In a rare move on my part, I went to see this movie the other day with an 
area, (sorta), list member. I have a close friend who suffers from the same 
problem, so the story line had a great deal of personal content for me.

Russell Crowe's acting was wonderful. The tics, the speech patterns, the 
mannerisms; these were all perfect. Sadly, it was great acting within a 
highly sanitized version of Nash's life.  It was like a Beef Wellington with 
a superb piece filet mignon wrapped in a BisQuick crust. Or a great Stilton 
served on Wonder Bread. Or a gruyere cheese omelet made with canned spinach.  
I could go on but my stomach rumblings will wake the household and the 
analogies have more of a bearing on my New Year's diet than the movie I'm 
trying to write about!

I thought that the movie plodded in the first half, although there were some 
marvelous camera techniques by Ron Howard to depict Nash's genius. I didn't 
think that Howard adequately made us feel the spark and bond between the Mr. 
and Mrs. and past that, the true trials of maintaining a relationship when 
one partner suffers from a mental illness stayed unexplored.

Still, I was struck by how Howard portrayed the manifestation of Nash's 
growing schizophrenia.  I've always been a fan or at least sympathetic to 
alternate realities and you have to wonder at the medical world's instant 
leap to squash 'em and drug 'em up. And if that fails, zap the heck outta 
them. 

And when the meds kick in, the alternative realities, (aka hallucinations), 
go packing and the artist stops creating.  What happens next beyond getting 
scruffy and watching your genius move farther and farther out of reach?

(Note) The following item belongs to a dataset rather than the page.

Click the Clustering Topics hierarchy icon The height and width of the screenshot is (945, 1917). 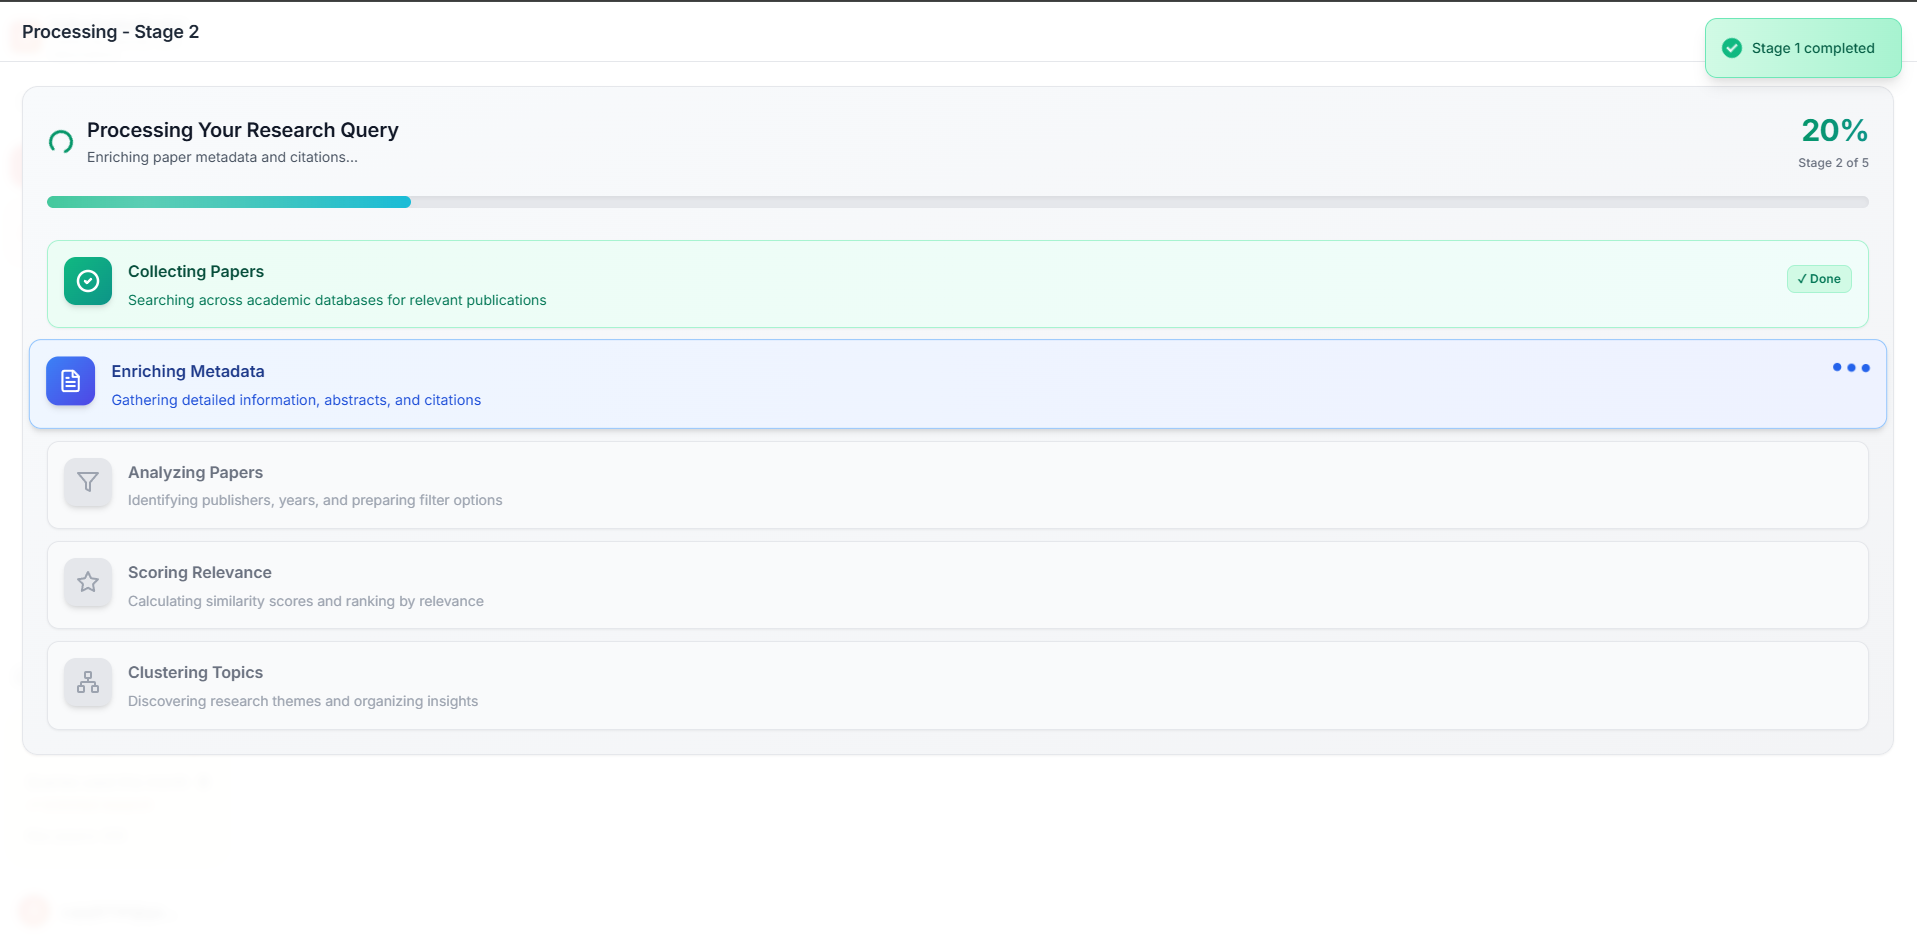(87, 683)
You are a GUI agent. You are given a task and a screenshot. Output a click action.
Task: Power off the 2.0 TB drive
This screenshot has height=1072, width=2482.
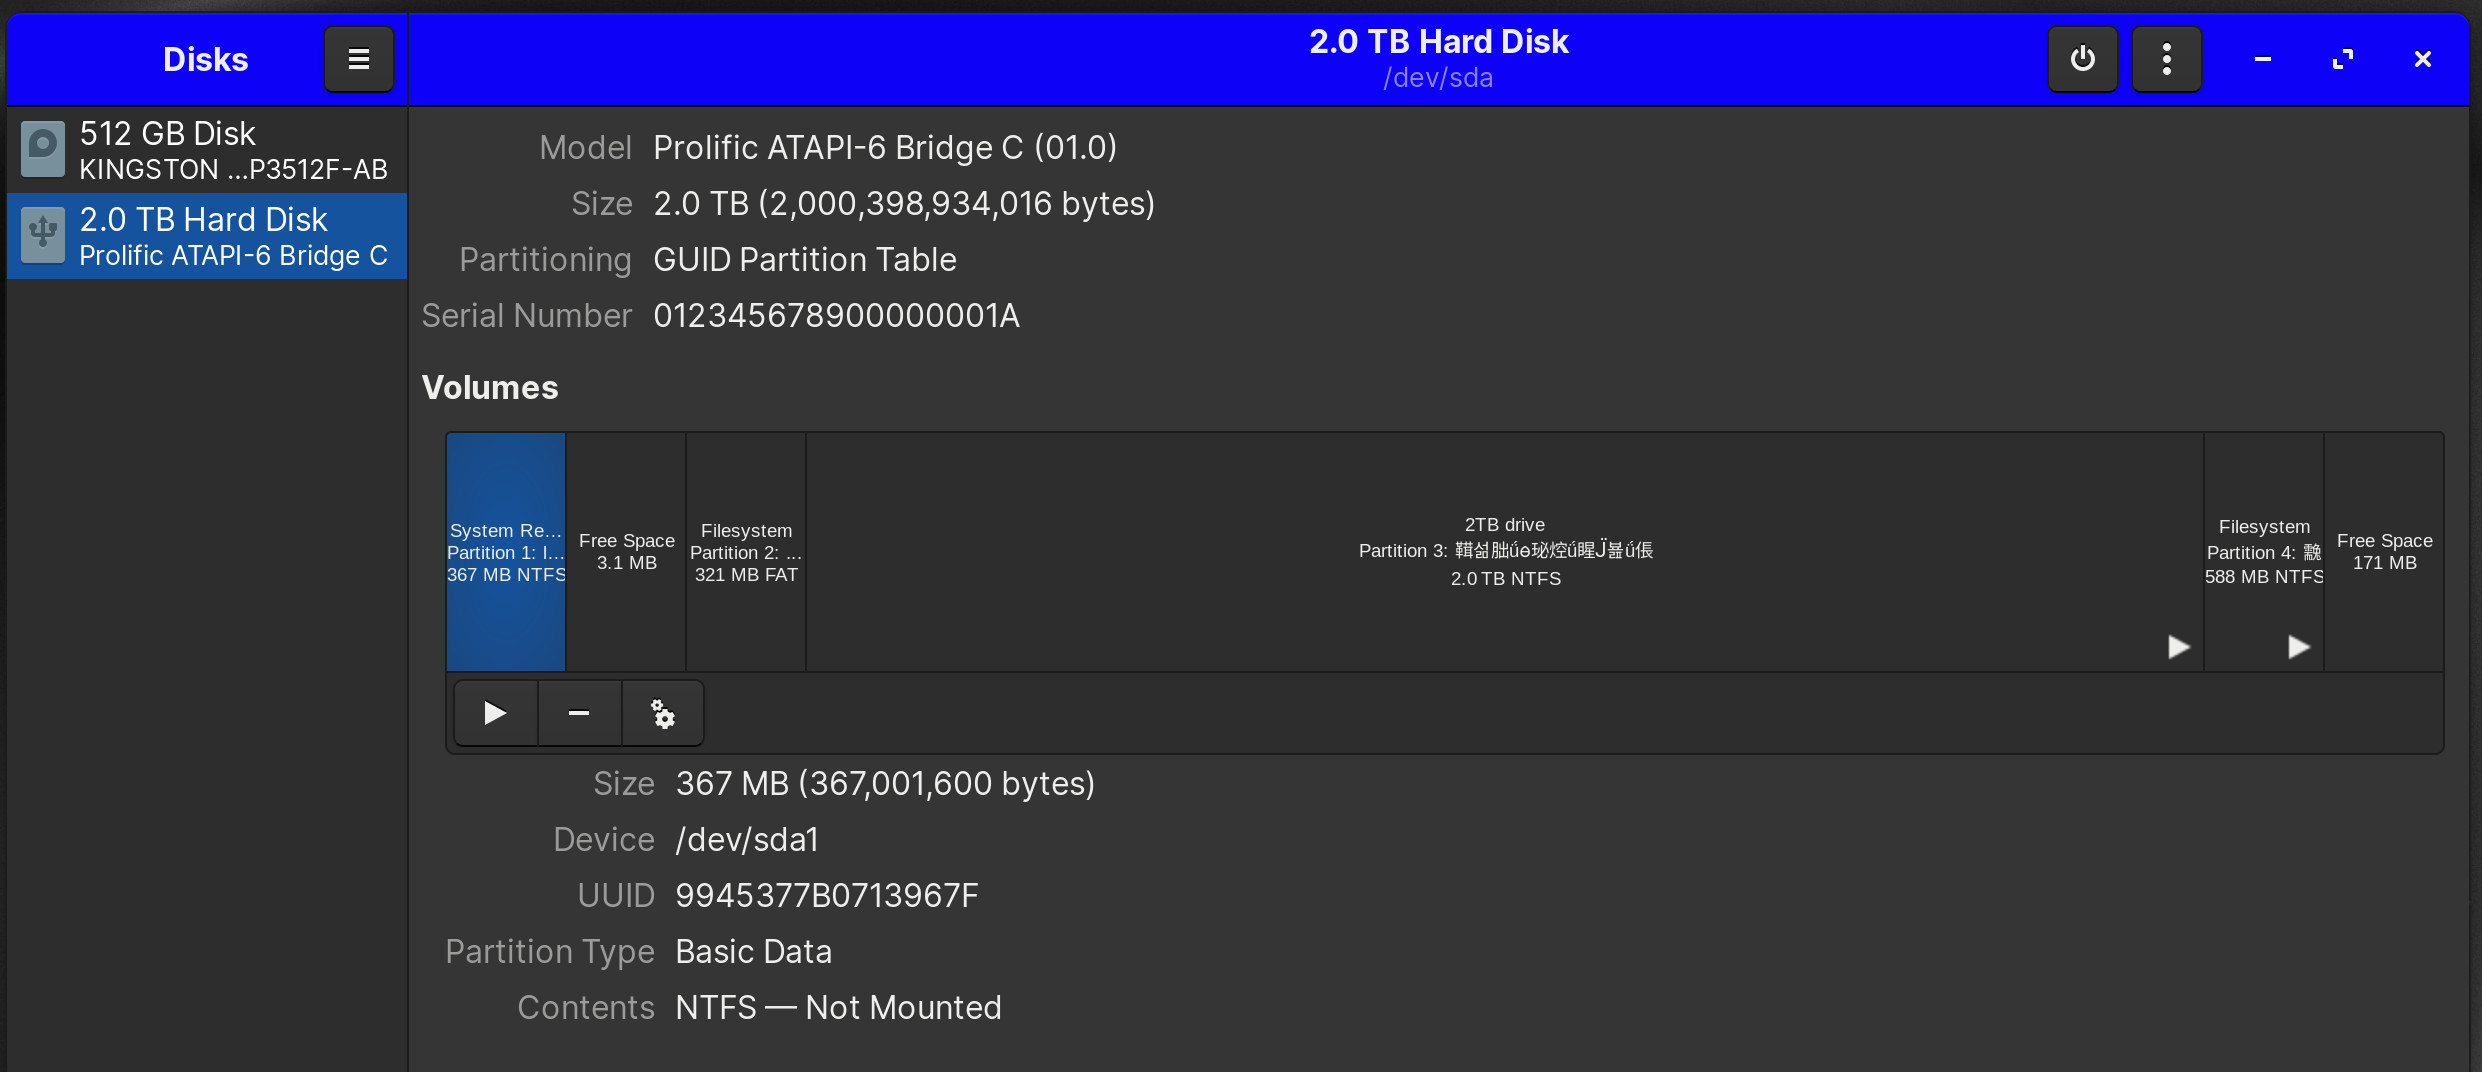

I think that this film does not begin to catch the true pain and horror of 
paranoid schizophrenia. Nash comes off as an arrogant, albeit lovable quirky 
kinda guy with a penchant for newsprint wallpaper and string art.  It doesn't 
begin to capture the mean and vicious persona that emerges when paranoid 
schizophrenia is in full bloom.  The family always has a home to live in, 
Mrs. Nash always has a funky new pair of espadrilles to wear and his 
colleagues just accept him for being a bit odd.

Still, even with these shortcomings, it's a powerful film. A day later and 
I'm still thinking a lot about art and genius and what makes some of us go 
tick..tock and others of us go ...ockt itck.